Friday, May 19, 2017
By AVA TURNQUEST
Tribune Chief Reporter
INTERIM Progressive Liberal Party Leader Philip Davis yesterday warned the new government not to succumb to widespread expectations of “witch hunts” pledged on the campaign trail as he raised concerns over an excessive display of force by police at the Bahamas Agricultural Industrial Corporation.
Mr Davis also cautioned the Royal Bahamas Police Force on its mandate to maintain its political neutrality following the arrest of seven BAIC workers on Tuesday, part of a probe into “theft by reason of employment” at the corporation. Police said an additional worker was also questioned by police earlier this week.
Those workers were later released without charge and investigations continued yesterday.
In a statement, Mr Davis took issue with the treatment of nine employees, all of whom were said to have worked with former BAIC Executive Chairman Dion Smith, and suggested that both the government and law enforcement owed the country a full explanation.
He questioned why police officers visited the government agency with guns drawn to investigate allegations made against workers, characterising the “Gestapo style” approach as “over kill”.
His statement was released hours before police arrested Mr Smith, the PLP’s former Nassau Village representative, as the probe into BAIC continued.
Police said Mr Smith, who is also Deputy Speaker of the House, and his lawyer went to the Central Detective Unit on Thursday afternoon where the former turned himself in for questioning.

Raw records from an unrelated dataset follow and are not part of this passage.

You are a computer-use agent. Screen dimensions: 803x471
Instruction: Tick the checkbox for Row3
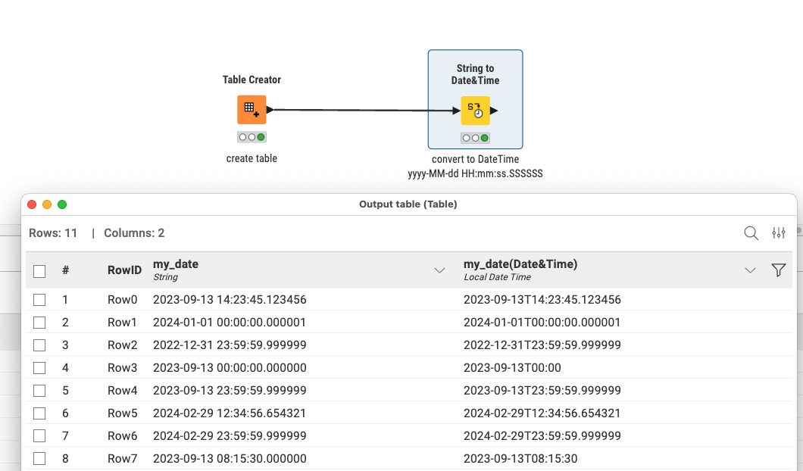tap(39, 368)
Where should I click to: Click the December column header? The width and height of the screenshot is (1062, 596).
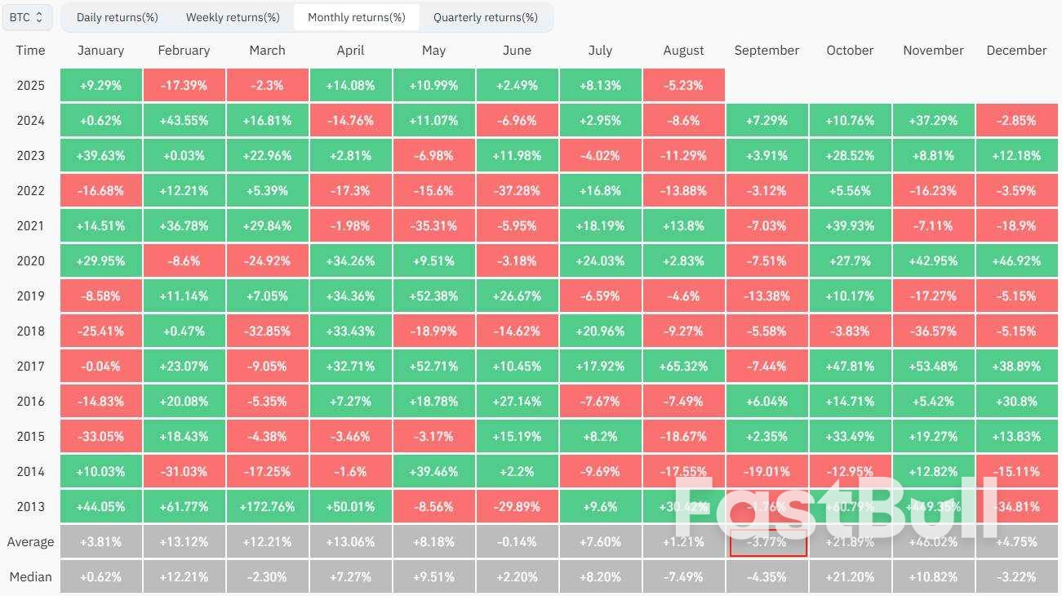click(1016, 51)
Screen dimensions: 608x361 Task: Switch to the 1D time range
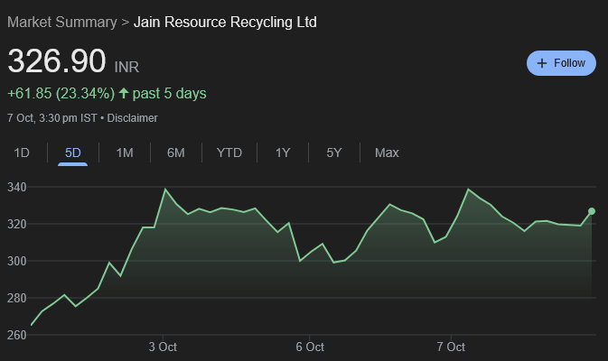click(22, 153)
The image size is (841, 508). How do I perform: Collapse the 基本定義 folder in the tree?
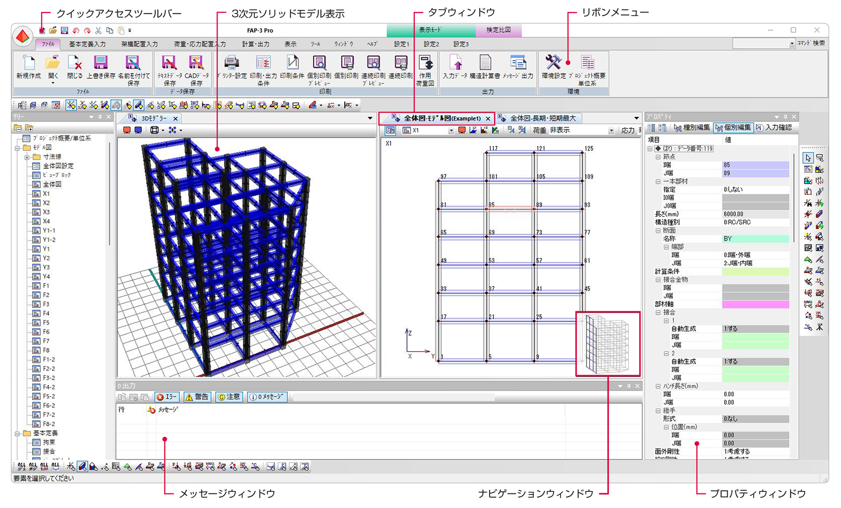pos(18,433)
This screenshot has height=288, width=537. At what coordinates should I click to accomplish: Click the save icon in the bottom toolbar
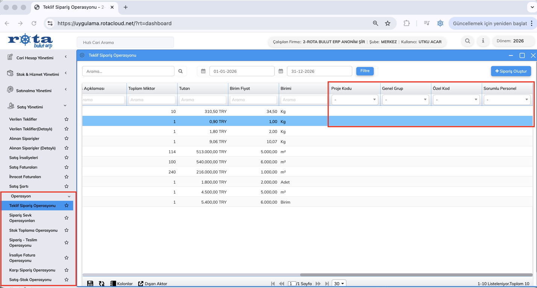click(x=90, y=283)
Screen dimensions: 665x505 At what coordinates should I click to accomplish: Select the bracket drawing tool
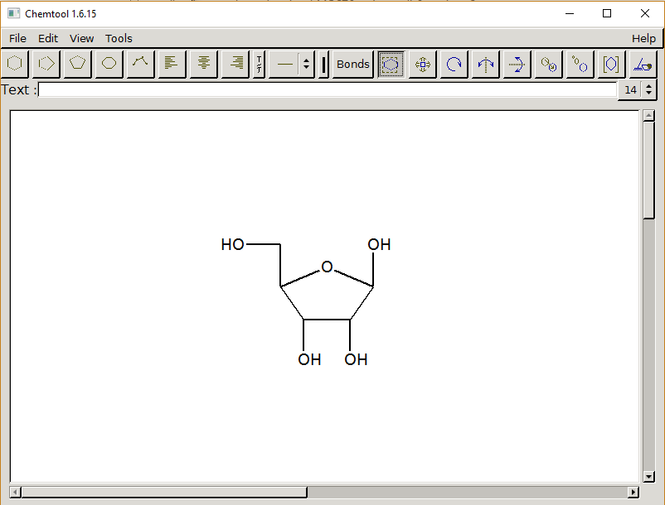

Police also said it was likely Mr Smith would remain in custody overnight.
“Descending on a corporation during working hours Gestapo-style with guns drawn in the circumstances of the allegations made against the employees seems like overkill,” Mr Davis’ statement read.
“None of these people would have been armed and no arms were involved in any of the allegations. The new government has to be careful that it does not live up to the widespread expectation of witch hunts by them following a campaign.”
Before the general election, Prime Minister Hubert Minnis labelled former Prime Minister Perry Christie and his administration the “most corrupt, the most incompetent and the most victimising government since independence.”
Capitalising on national concerns about corruption was a major plank in the FNM’s campaign strategy, according to party Chairman Sidney Collie, who unpacked the party’s data-driven campaign strategy in an interview with The Tribune.
“That is the way the recent action comes off,” Mr Davis’ statement continued.
“If that is not the intention then both the police and the government owe the country a full and frank explanation. The police must be careful to maintain its reputation of strict adherence to a neutral political position,” it added.